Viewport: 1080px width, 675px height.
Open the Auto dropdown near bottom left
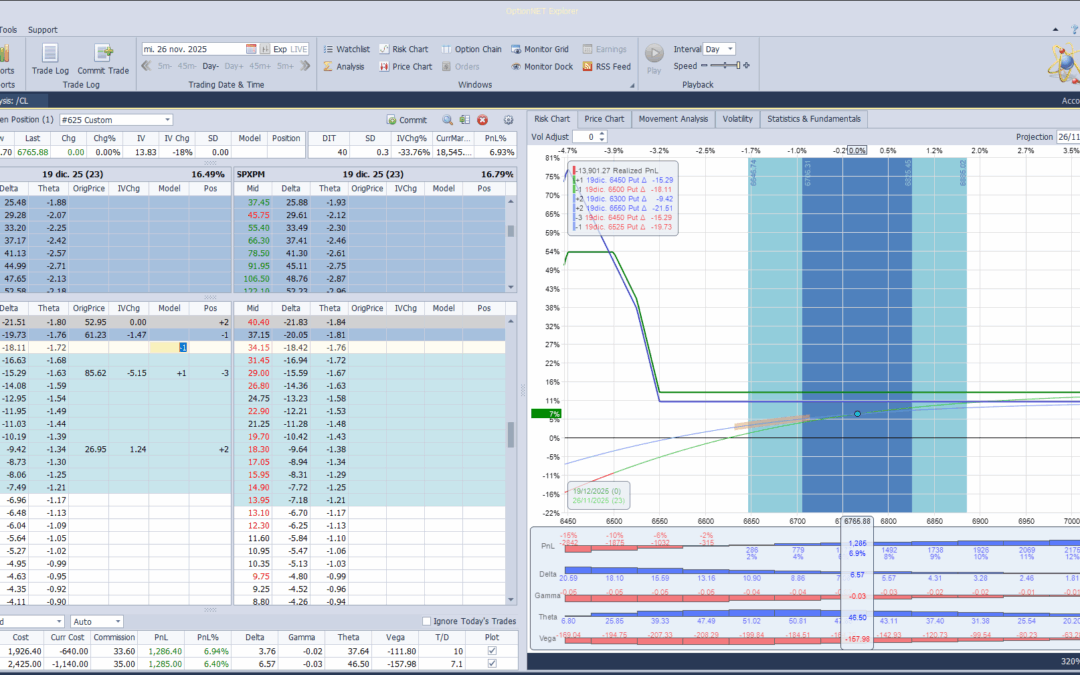point(96,620)
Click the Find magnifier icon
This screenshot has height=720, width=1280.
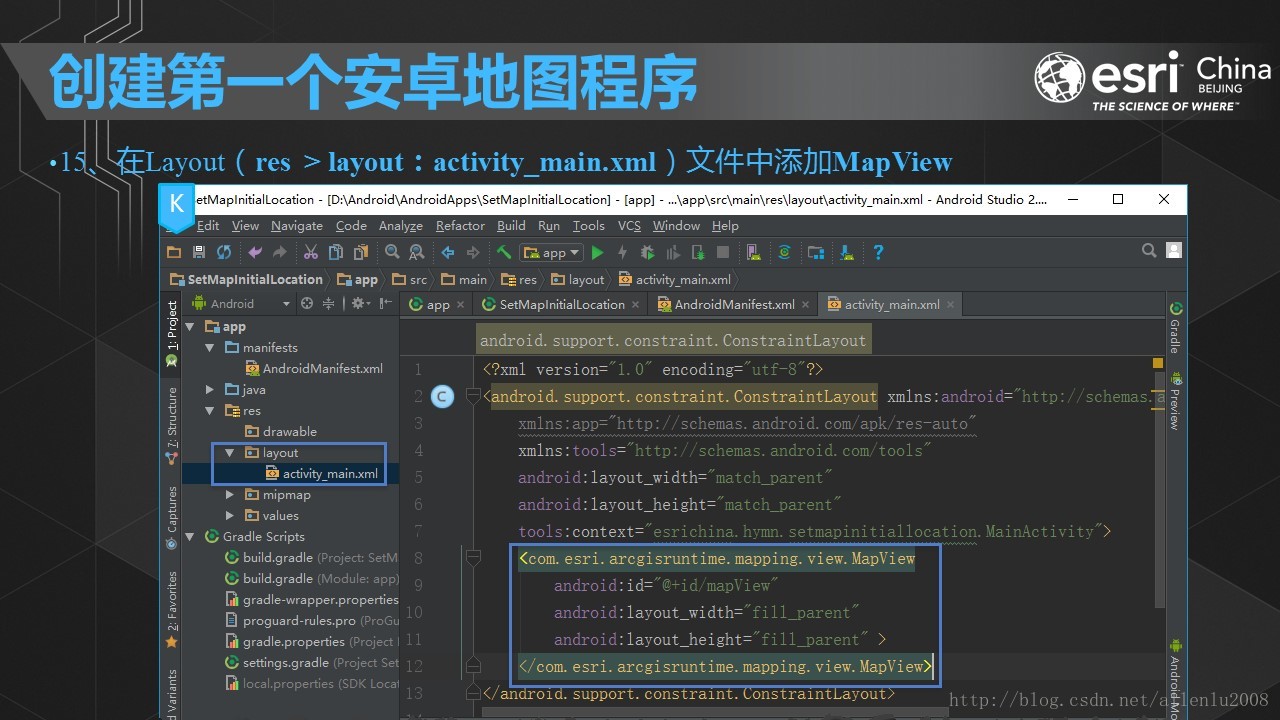coord(392,253)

-----

● **YOUR ASSIGNMENT**: What you need to retype is every line from the one that has "Open the Auto dropdown near bottom left" through the last line of the listing, both included, with the pictures left out.

● **FINISHED TASK**:
Open the Auto dropdown near bottom left
point(96,620)
Click the Find magnifier icon
This screenshot has height=720, width=1280.
coord(392,253)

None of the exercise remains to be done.